August 11, 2009 -- When David Rosenthal talks, people listen. They may not always agree with the Chief Scientist of the LOCKSS program based at Stanford University, but they engage with what he has to say.
This was the case on July 27, 2009, when a large crowd gathered at the Library of Congress to hear Rosenthal’s presentation How Are We Ensuring the Longevity of Digital Documents? (PDF, 321KB). Rosenthal’s talk was a reprise of his widely-discussed plenary at the Spring 2009 Coalition for Networked Information Task Force meeting (external link). In his introduction at the CNI meeting, CNI Executive Director Clifford Lynch told the audience that Rosenthal’s work had changed his thinking about digital preservation.
Rosenthal's presentation at the Library was filmed and is available as a webcast.
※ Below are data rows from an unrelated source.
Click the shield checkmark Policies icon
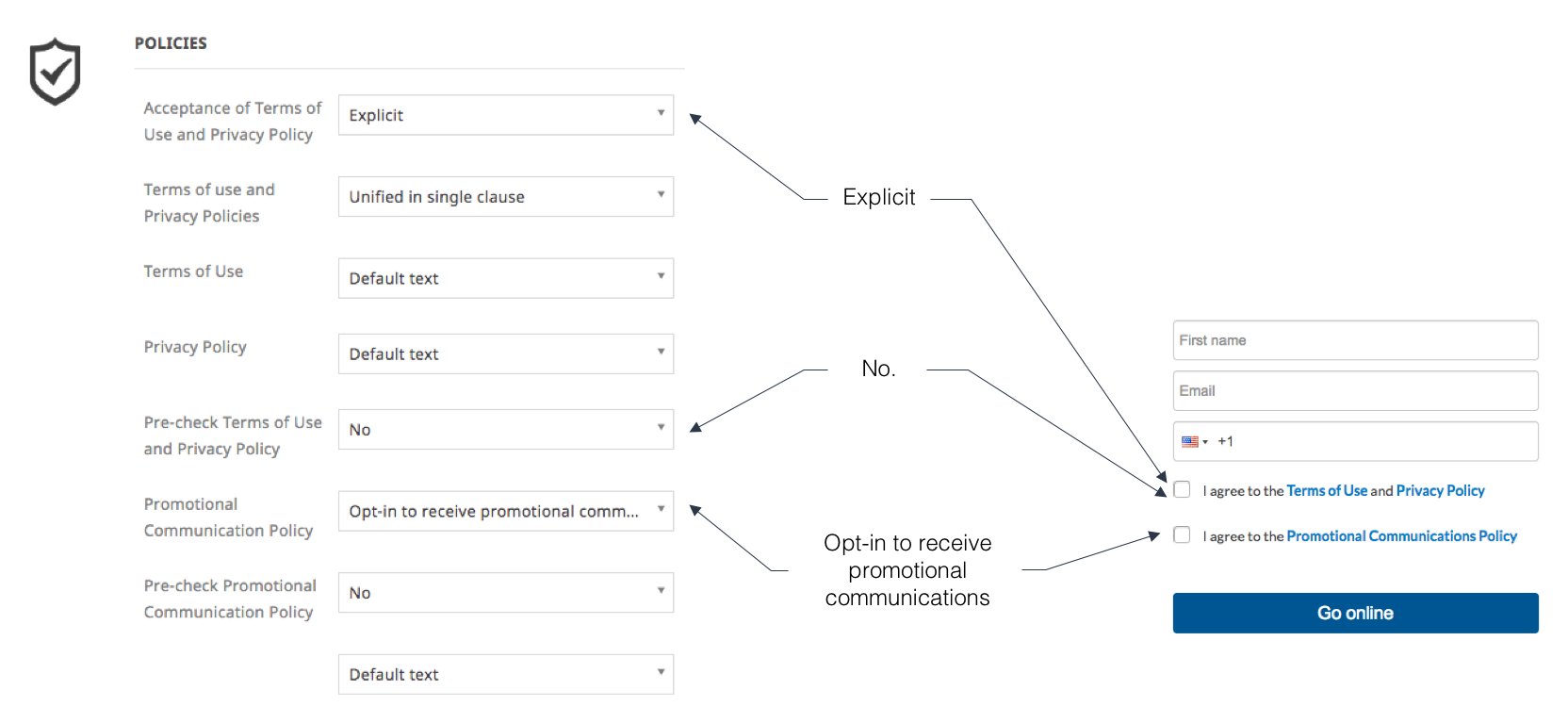The image size is (1568, 723). coord(55,72)
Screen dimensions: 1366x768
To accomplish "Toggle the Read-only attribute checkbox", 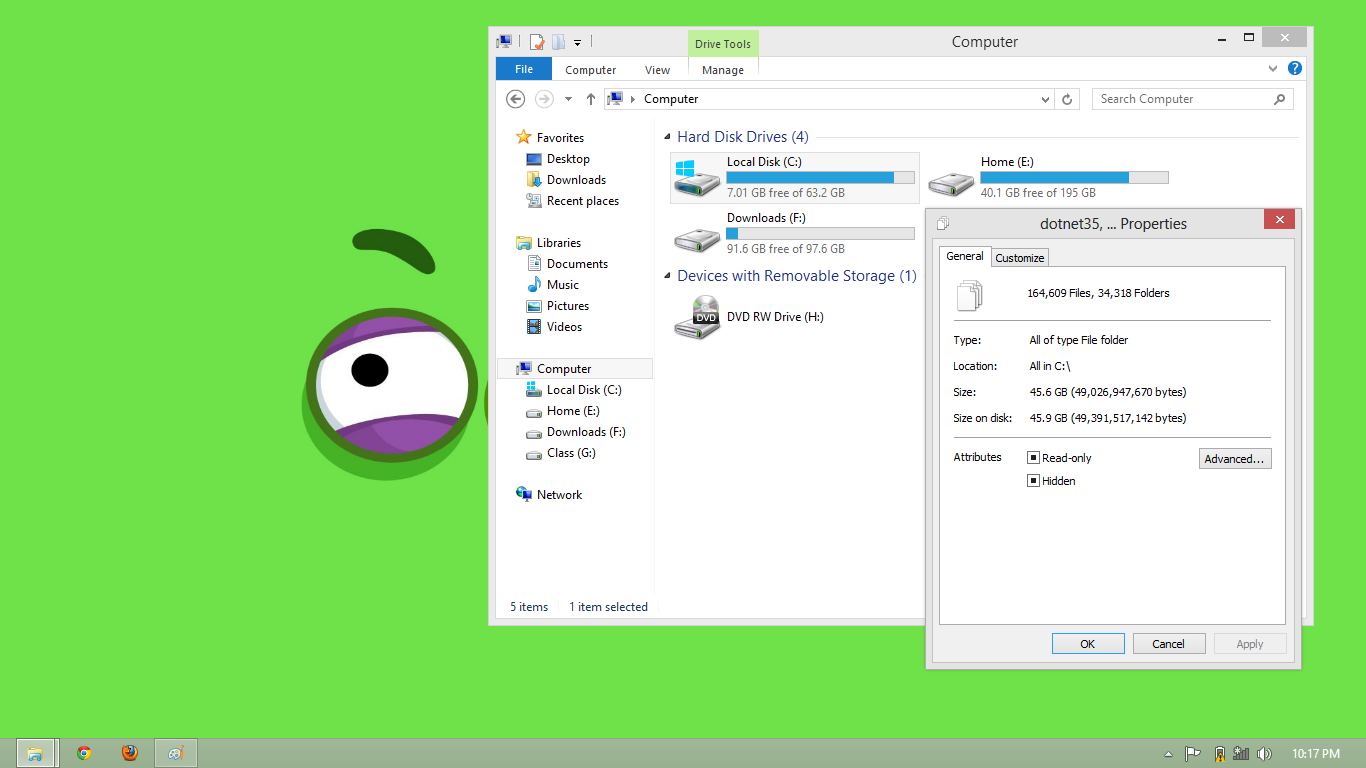I will [1034, 458].
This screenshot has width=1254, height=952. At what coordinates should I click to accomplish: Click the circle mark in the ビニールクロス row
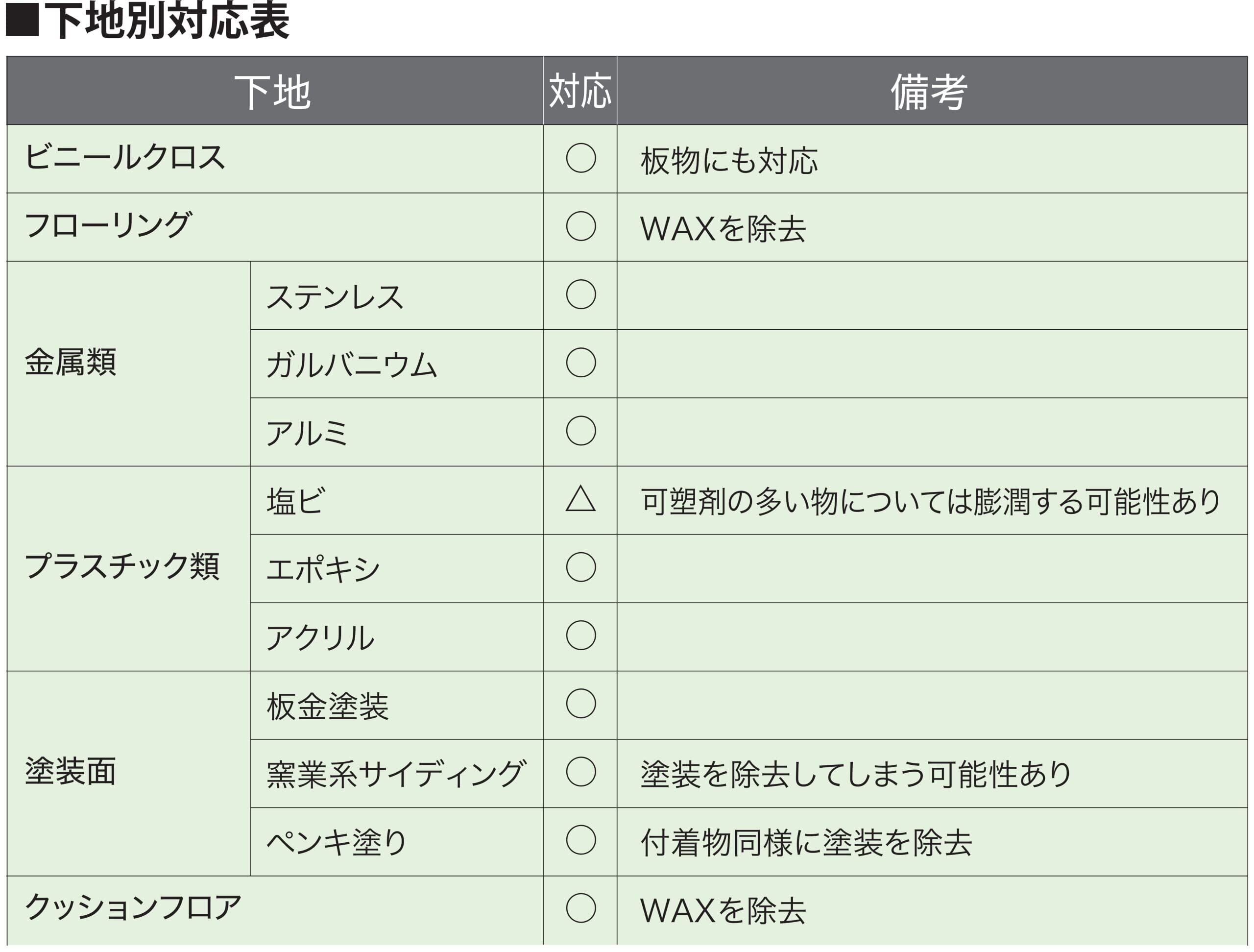[x=580, y=158]
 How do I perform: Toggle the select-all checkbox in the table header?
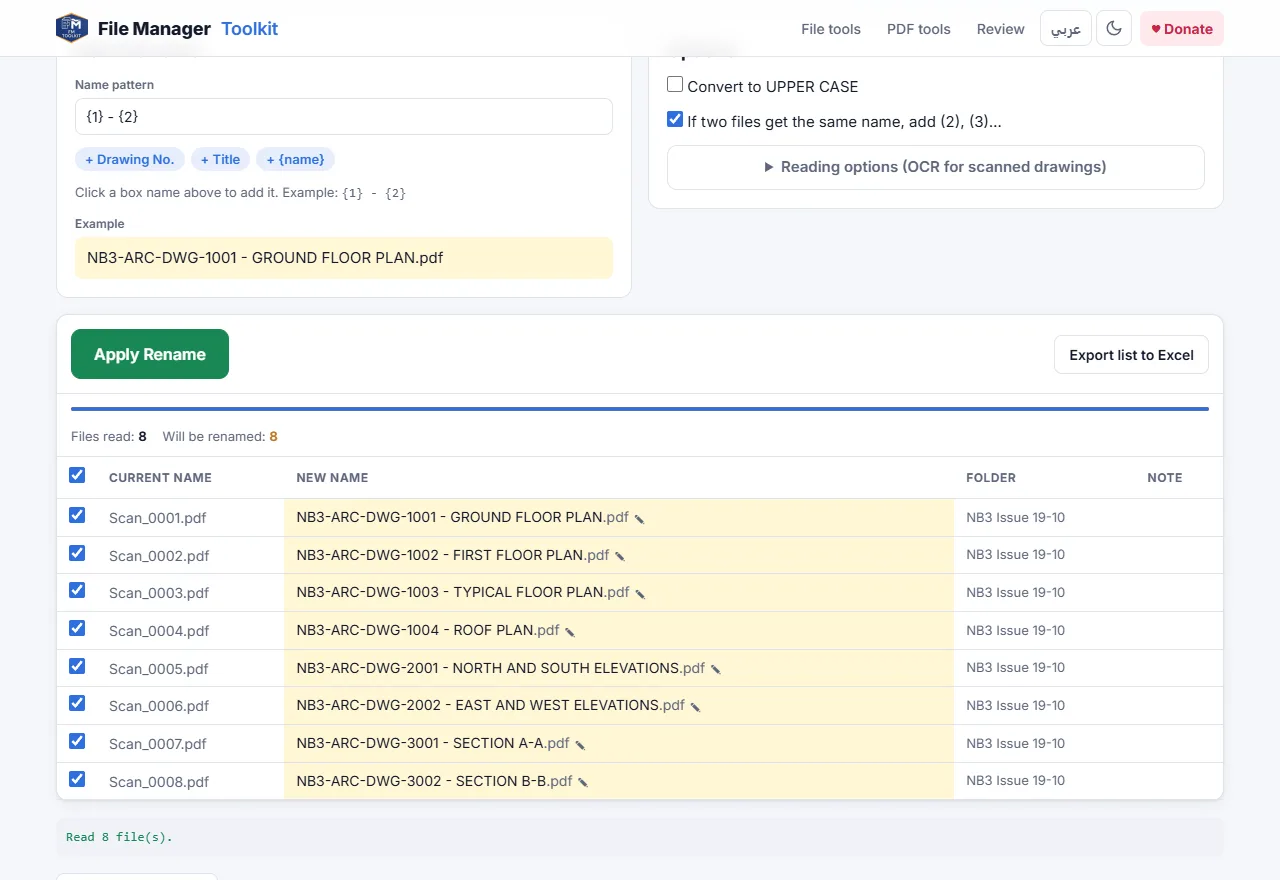click(x=77, y=476)
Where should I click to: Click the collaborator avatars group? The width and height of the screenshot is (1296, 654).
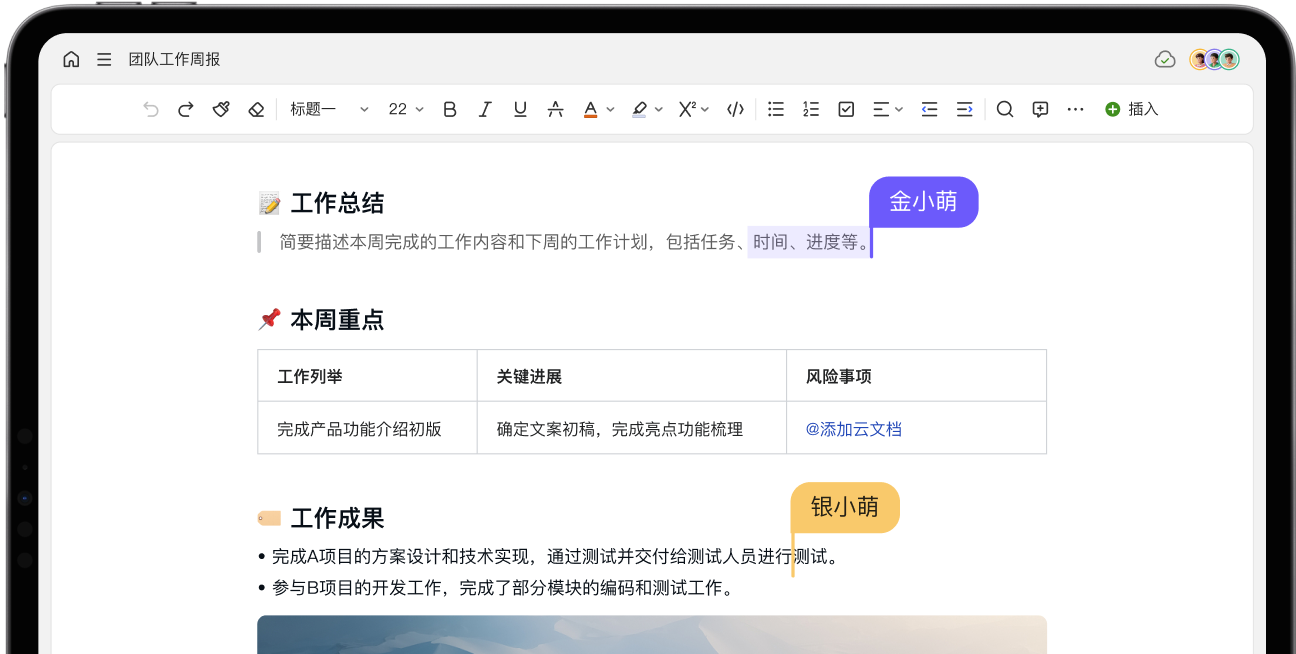1214,60
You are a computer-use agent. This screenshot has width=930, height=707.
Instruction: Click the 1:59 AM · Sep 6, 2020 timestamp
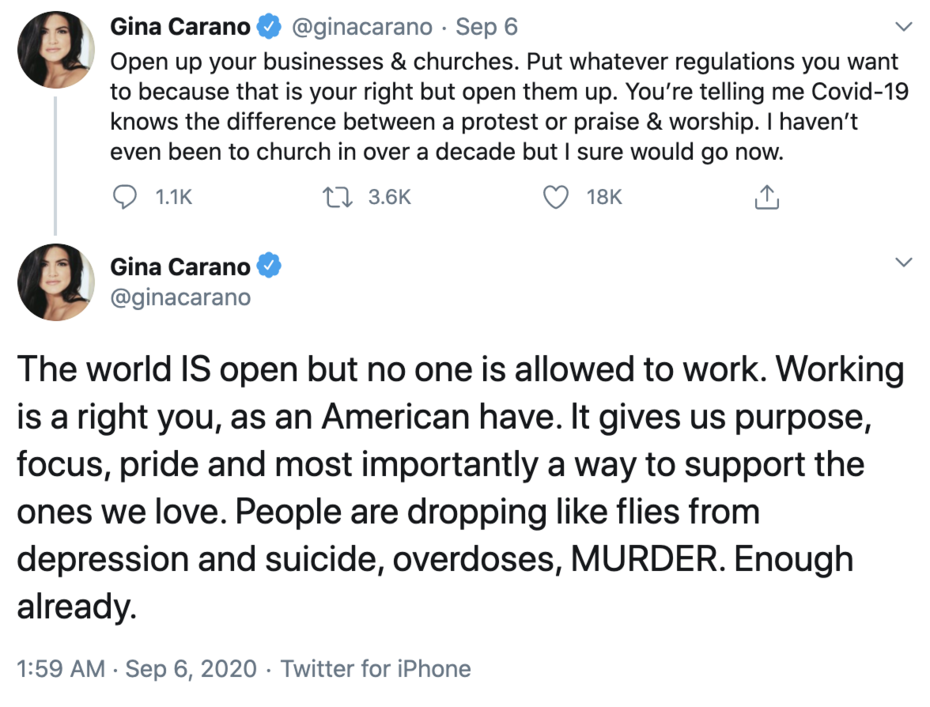tap(136, 668)
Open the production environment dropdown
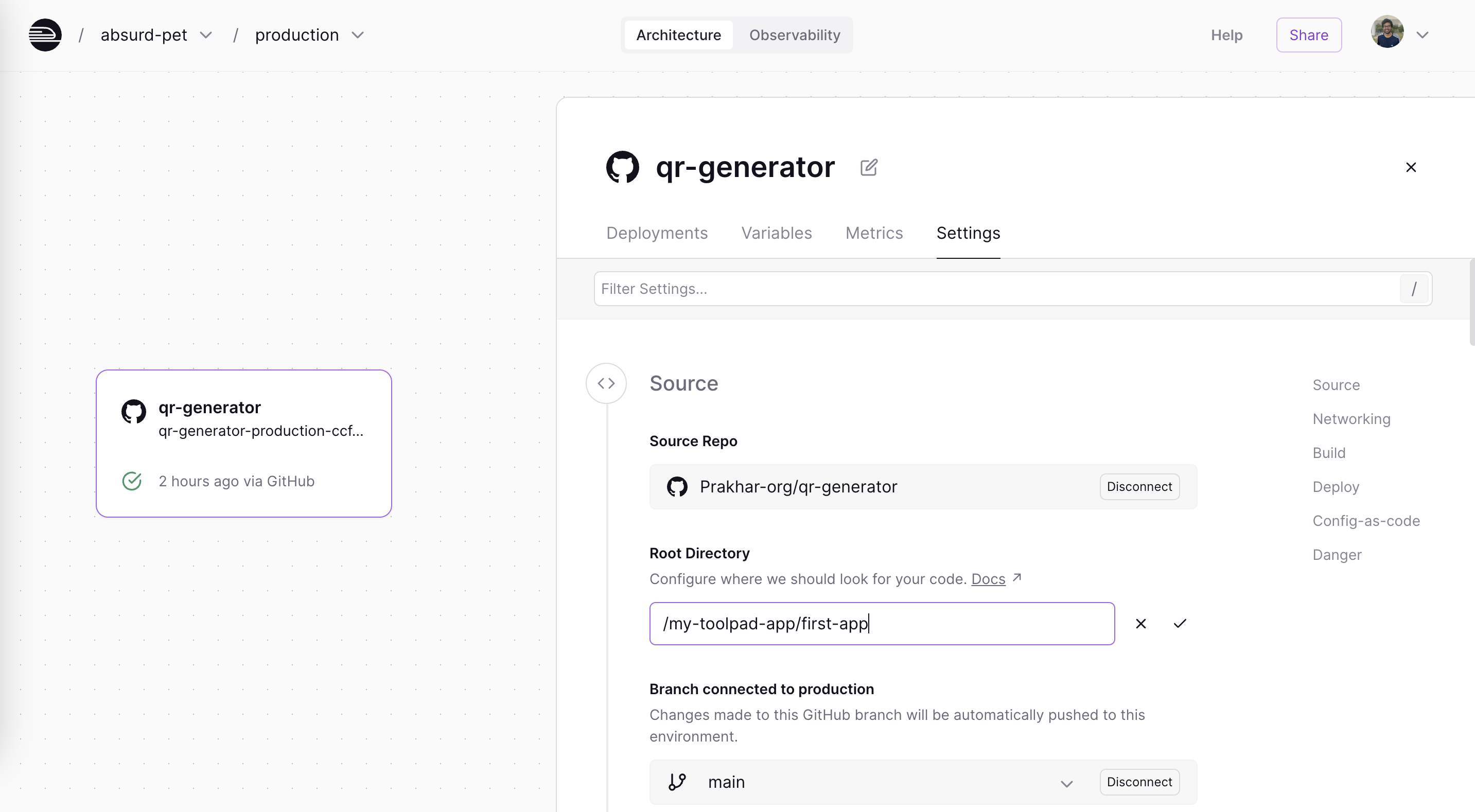The width and height of the screenshot is (1475, 812). coord(358,35)
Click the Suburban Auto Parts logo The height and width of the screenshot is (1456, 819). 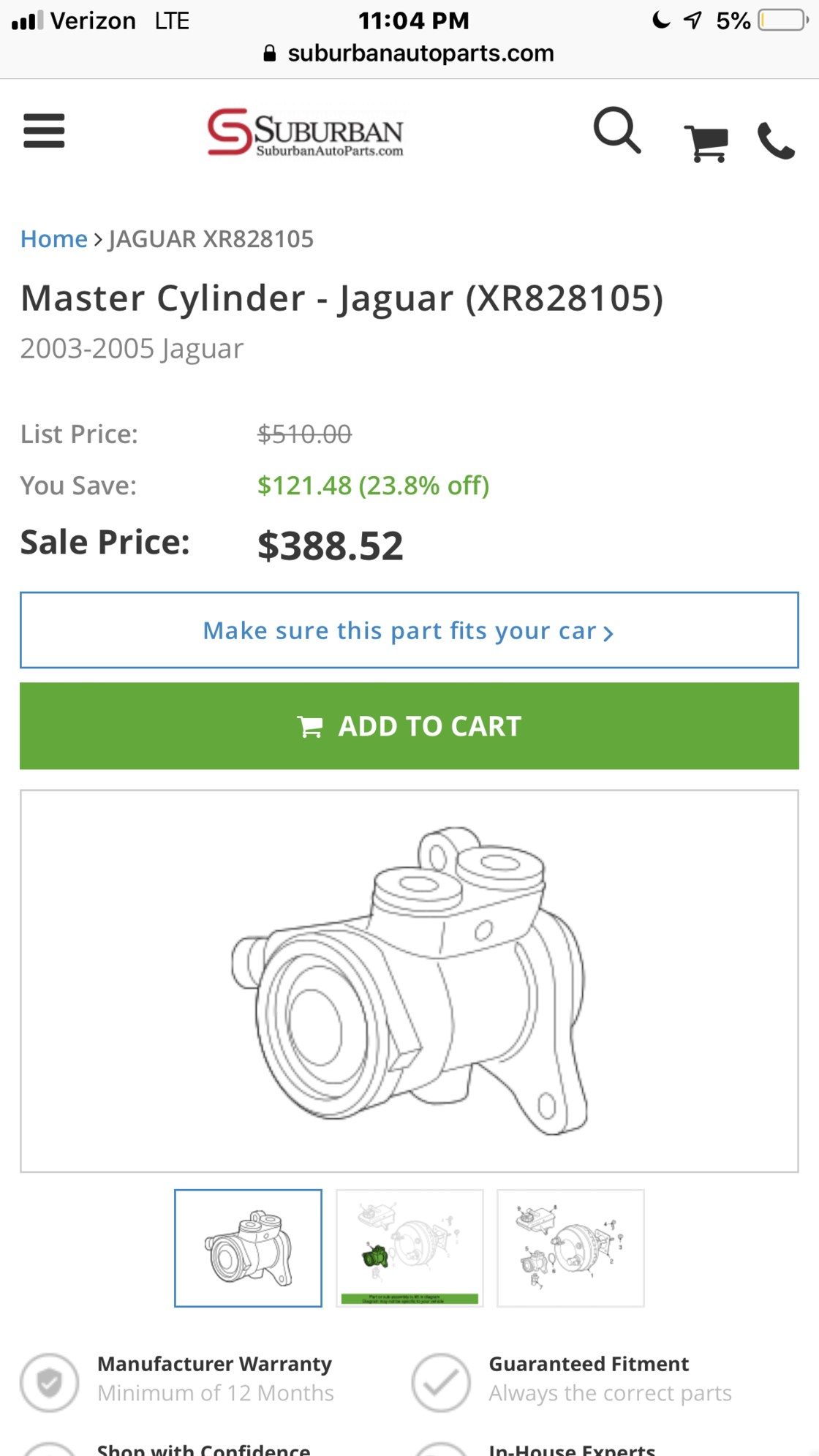click(305, 133)
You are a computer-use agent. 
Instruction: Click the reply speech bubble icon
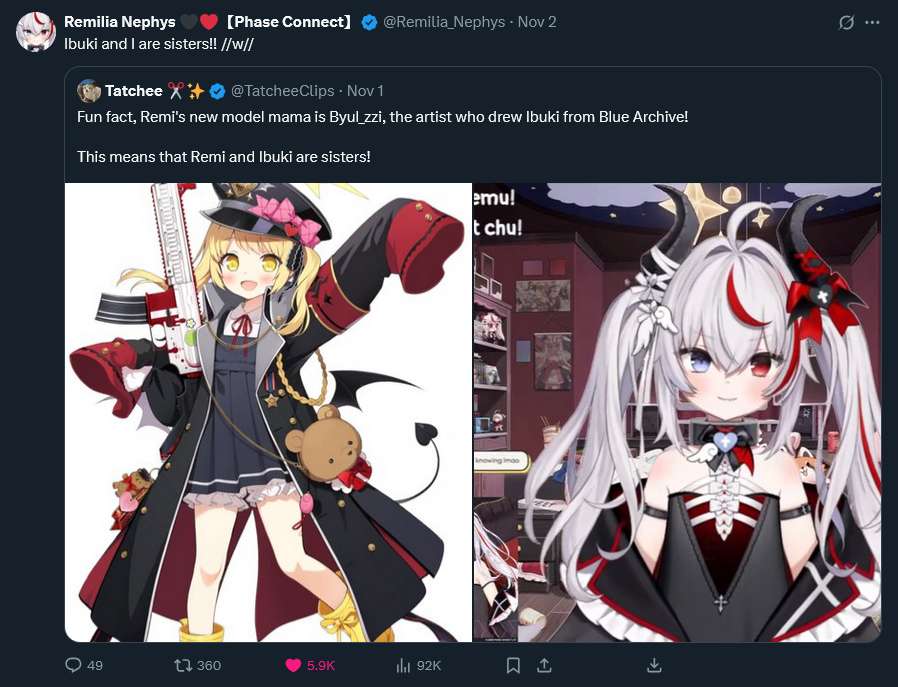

Rosenthal began with a provocative question, musing on whether the current digital infrastructure constructed over the past 20 years had actually saved anything from oblivion. He said he found little evidence that it had, and framed his argument as a subtle rebuttal to the work of Jeff Rothenberg, most specifically Rothenberg’s 1995 Scientific American paper (revised in 1999) "Ensuring the Longevity of Digital Information (external link)" (PDF, 156KB).
This paper had a great influence on current digital preservation efforts, but Rosenthal argued persuasively that Rothenberg’s vision was distinctly rooted in the technical environment of 1995, and that the technical changes that have occurred since have negated some of his ideas.
Rosenthal said that Rothenberg based his arguments on now-outdated assumptions such as that digital documents survive largely in off-line media; that these media will have a short lifetime; that digital documents are stored in application-specific (mostly proprietary) formats; and that the hardware and software environments supporting this information will change rapidly.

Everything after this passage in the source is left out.